Sono sempre stato più bravo a scappare che a rincorrere.

Da sempre fuggo dai problemi, dalle mille difficoltà che si frappongono tra noi e la realizzazione di quelli che chiamiamo sogni.

Per trasformare un interesse, un lavoro, un hobby, una storia d’amore in un sogno devi crederci. E crederci vuol dire soffrire, piangere fino a sentirsi male e non avere più lacrime.

Per credere in un sogno devi avere la capacità di guardare lontano, oltre l’oggi fatto di problemi e calci in culo.

Il sogno è oltre. E’ il posto dove ancora non sei stato, è il traguardo irraggiungibile che diventa più vicino di giorno in giorno se solo provi a crederci e a impegnarti perché diventi realtà.

Solo con le donne non sono mai fuggito. Sono stato capace di stare dietro alla stessa ragazza per anni, nutrendomi di illusioni e speranze, rinunciando alla possibilità di vivere altre storie. Mi bastava il sogno per star bene e andare avanti.

Nello studio, nel lavoro e in tutti gli altri aspetti della mia vita non ho mai avuto la costanza e la caparbietà per andare avanti.

#### ESERCIZI
**A)** Le affermazioni seguenti concordano con il brano sui sogni? Rispondi sì o no a ciascuna e cita le parole esatte del brano che decidono: (i) chi scrive si dice più bravo a rincorrere che a scappare; (ii) con le donne chi scrive non è mai fuggito; (iii) nello studio e nel lavoro chi scrive ha sempre avuto costanza.
**B)** Secondo il brano sui sogni, che cosa vuol dire crederci?
I record provengono da un'altra fonte.

Voci di dati raccolte:
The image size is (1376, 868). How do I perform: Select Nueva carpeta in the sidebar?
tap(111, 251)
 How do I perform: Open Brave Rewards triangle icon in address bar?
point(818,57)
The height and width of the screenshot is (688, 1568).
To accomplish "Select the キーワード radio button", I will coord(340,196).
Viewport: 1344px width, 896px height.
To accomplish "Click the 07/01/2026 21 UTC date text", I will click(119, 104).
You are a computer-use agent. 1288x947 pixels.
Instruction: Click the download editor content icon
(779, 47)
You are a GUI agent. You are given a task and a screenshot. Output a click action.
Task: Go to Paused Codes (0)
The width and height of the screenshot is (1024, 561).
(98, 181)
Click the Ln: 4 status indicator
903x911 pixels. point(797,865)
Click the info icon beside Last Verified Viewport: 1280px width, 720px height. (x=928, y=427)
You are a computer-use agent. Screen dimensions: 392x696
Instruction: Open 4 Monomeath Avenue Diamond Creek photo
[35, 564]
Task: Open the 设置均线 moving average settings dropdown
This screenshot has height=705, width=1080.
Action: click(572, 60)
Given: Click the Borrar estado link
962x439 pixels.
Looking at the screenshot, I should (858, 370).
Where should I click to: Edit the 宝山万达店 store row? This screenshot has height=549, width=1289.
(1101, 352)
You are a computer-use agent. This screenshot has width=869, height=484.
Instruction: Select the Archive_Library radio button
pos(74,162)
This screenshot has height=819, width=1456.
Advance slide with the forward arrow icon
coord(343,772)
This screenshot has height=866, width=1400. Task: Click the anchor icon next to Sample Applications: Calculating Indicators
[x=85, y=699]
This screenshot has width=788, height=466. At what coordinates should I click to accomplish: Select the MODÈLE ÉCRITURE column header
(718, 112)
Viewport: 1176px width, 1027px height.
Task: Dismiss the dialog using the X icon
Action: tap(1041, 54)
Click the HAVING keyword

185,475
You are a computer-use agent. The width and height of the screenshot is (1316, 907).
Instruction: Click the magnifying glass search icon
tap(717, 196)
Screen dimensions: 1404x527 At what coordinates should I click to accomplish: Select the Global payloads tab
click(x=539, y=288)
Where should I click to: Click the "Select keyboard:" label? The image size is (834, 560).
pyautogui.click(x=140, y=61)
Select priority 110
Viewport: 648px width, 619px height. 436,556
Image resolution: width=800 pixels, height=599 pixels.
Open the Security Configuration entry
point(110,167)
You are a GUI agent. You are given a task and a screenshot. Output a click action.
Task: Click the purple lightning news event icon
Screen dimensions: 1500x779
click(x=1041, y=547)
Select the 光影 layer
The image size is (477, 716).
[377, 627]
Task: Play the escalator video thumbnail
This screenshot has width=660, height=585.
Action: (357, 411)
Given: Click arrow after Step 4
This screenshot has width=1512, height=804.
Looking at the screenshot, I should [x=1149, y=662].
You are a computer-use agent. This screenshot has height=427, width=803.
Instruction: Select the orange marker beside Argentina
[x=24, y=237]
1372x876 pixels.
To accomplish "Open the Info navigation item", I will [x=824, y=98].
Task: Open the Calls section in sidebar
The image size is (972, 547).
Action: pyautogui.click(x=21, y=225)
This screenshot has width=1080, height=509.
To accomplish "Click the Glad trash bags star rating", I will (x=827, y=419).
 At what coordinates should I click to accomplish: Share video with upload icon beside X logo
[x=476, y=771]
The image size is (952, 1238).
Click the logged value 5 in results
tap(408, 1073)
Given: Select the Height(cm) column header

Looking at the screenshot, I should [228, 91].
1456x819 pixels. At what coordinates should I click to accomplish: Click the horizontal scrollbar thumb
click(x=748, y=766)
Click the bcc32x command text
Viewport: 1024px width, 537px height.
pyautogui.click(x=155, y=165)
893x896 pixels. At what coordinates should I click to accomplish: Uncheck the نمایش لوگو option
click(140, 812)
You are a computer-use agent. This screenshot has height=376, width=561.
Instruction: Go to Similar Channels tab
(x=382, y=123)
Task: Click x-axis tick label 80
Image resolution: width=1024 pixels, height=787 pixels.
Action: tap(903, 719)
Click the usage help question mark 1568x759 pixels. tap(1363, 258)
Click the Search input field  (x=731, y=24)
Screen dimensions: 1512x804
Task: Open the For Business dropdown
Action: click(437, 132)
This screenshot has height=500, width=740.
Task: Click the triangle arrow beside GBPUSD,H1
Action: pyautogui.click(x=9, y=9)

#### SOLUZIONI
**A)**
(i) No: "Sono sempre stato più bravo a scappare che a rincorrere."
(ii) Sì: "Solo con le donne non sono mai fuggito."
(iii) No: "Nello studio, nel lavoro e in tutti gli altri aspetti della mia vita non ho mai avuto la costanza e la caparbietà per andare avanti."

**B)** Vuol dire soffrire, piangere fino a sentirsi male e non avere più lacrime.